One of the strengths of survey data is the detailed information on those participants who take part in either the interview or questionnaire based components. Usefully, it is now standard for assessors (usually nurses) to record reasons for missing biological samples. These data on reasons inform analyses of biosocial data as we illustrate here. We use data from wave 6 of the English Longitudinal Study of Ageing (ELSA). At wave 6, hair samples were collected for the first time. From these hair samples, hair analytes such as cortisol were processed. Hair cortisol is an integrated measure of Hypothalamic- Pituitary-Axis (HPA) axis activity, with higher levels indicating higher physiological stress responses. Around 2 cm of hair was collected, which is indicative of stress levels over the last 2-3 months. There are considerable amounts of missing hair cortisol data. Of 7,419 ELSA participants in the nurse data collection, there were only 2,558 participants with hair cortisol data. This is partly because some people were ineligible for the data collection (having less than 2 cm of hair). Others refused to give hair samples, mainly for reasons related to appearance. And funding constraints meant that only a subset of the hair samples could be processed to produce hair cortisol data.

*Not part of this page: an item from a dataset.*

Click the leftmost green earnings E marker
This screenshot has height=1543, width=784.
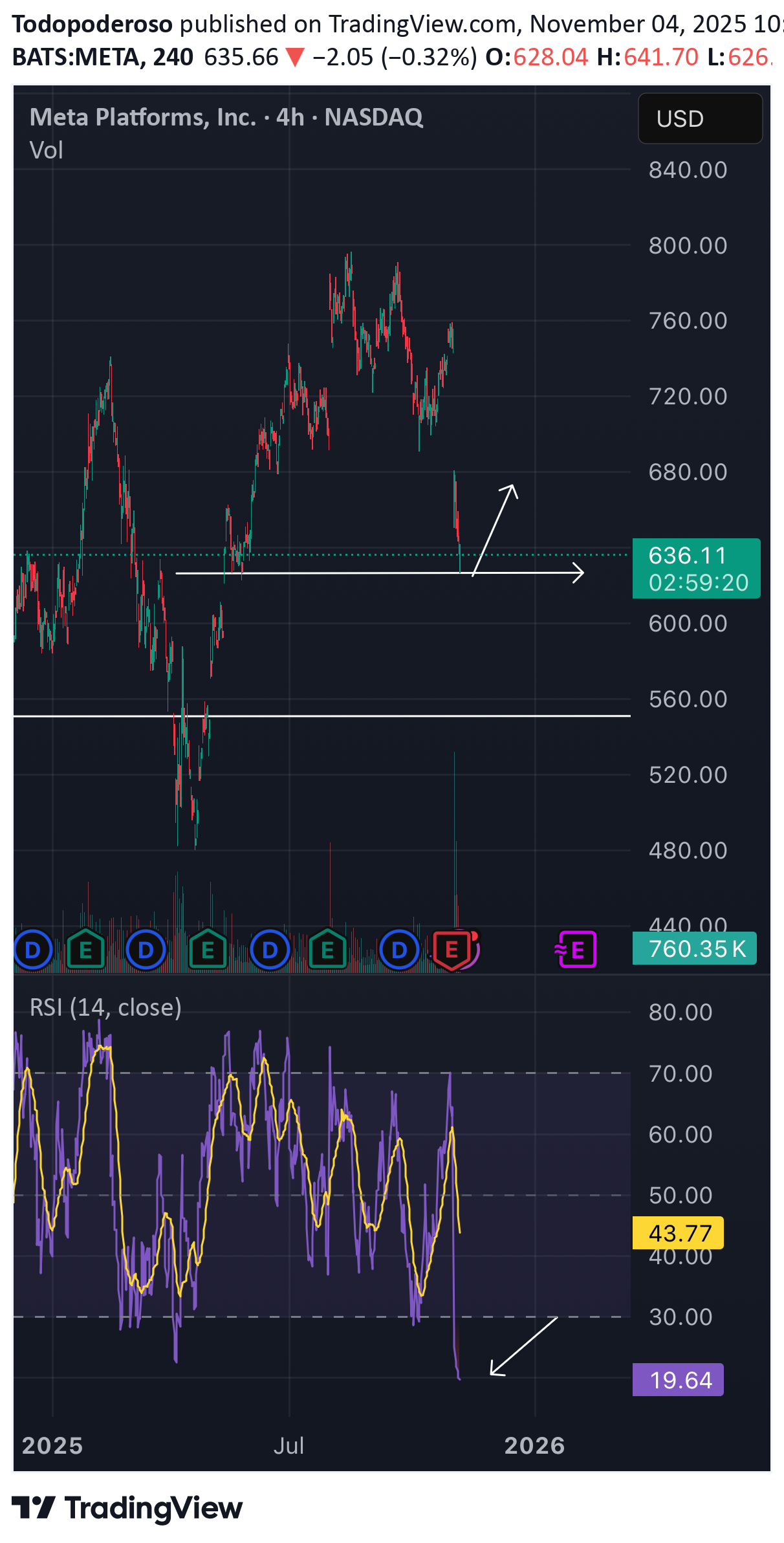[85, 950]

As baldness predominantly affects men, we may expect gender to be associated with having hair cortisol data. Furthermore, given the association of ageing with hair loss, we may expect younger participants to be more likely to have hair cortisol data. Also, given the importance of appearance to some participants, it is likely that having a negative self-image is linked to missing hair cortisol data. As the ELSA survey asks detailed questions related to depressive symptoms (the CESD questionnaire), we can examine to what extent these survey questions predict having hair cortisol data. As stress and depression are interlinked, depressive symptoms may predict both missing hair cortisol data as well as higher levels of hair cortisol.

We explored these predictors of having hair cortisol data in the ELSA dataset. Overall, there was an pattern of men being less likely to have hair cortisol data compared to women, except in the youngest age group (50-59) where both men and women had low probabilities (around 0.2) of having hair cortisol data. We also saw that depressed participants (who scored 4 or more on the CESD questionnaire) had a 7% lower probability of having hair cortisol data compared to non-depressed participants.

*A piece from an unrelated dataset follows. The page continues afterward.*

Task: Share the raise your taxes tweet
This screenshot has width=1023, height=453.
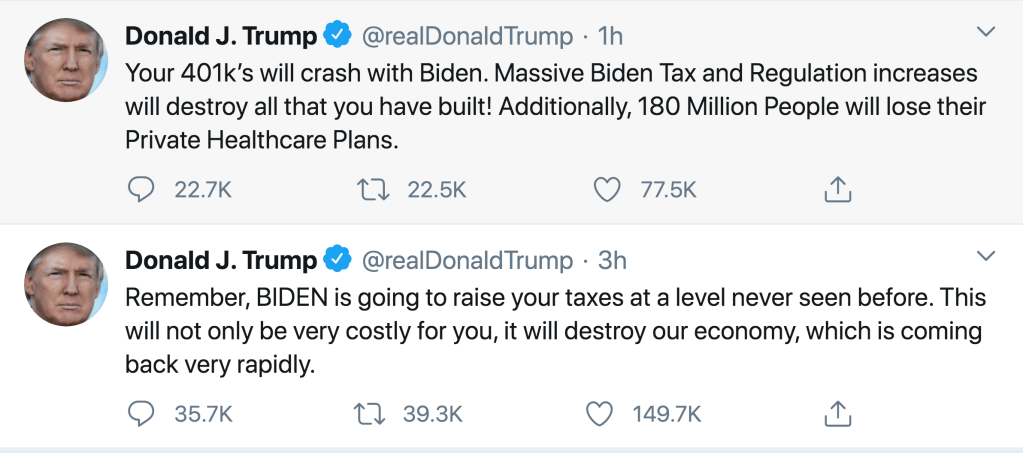Action: (x=838, y=412)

We used these three variables (depressive symptoms and the interaction between age and gender) in a logistic regression model to predict missingness and derived weights for missing hair cortisol data based on inverse probability weights from this response model. We then applied these weights to the regression model predicting (log) cortisol with depression as the explanatory variable and compared these estimates to the complete case analyses where no weights are used, but accounting for the design of the survey in both cases with respect to clustering and stratification. We see that although both the complete case and weighted analyses show similar patterns, the association of depression with (log) cortisol is stronger in the weighted analyses. When the log cortisol estimates are exponentiated, there is a difference of 2.38 pg/mg in cortisol estimates from the complete case vs weighted analyses. This suggests that the association between depression and cortisol is under-estimated in the complete case analysis, possibly because there are fewer depressed people who are willing to give a hair sample.

There are many caveats to this analysis. The model of missingness would normally include many more predictors and it also does not take into account the other complexities of missing ELSA data at wave 6 such as survey weights for the nurse visit. But the main point is the richness of the survey data which allows us to discover factors that are both correlated with the missingness mechanism as well as our outcome of interest. Our inference based on complete case analyses may be biased if we don’t take account of such factors. Researchers using biosocial datasets should investigate the reasons behind missing biological data using the rich survey data to discover the missingness mechanisms and incorporate such information in their methods to deal with missing data.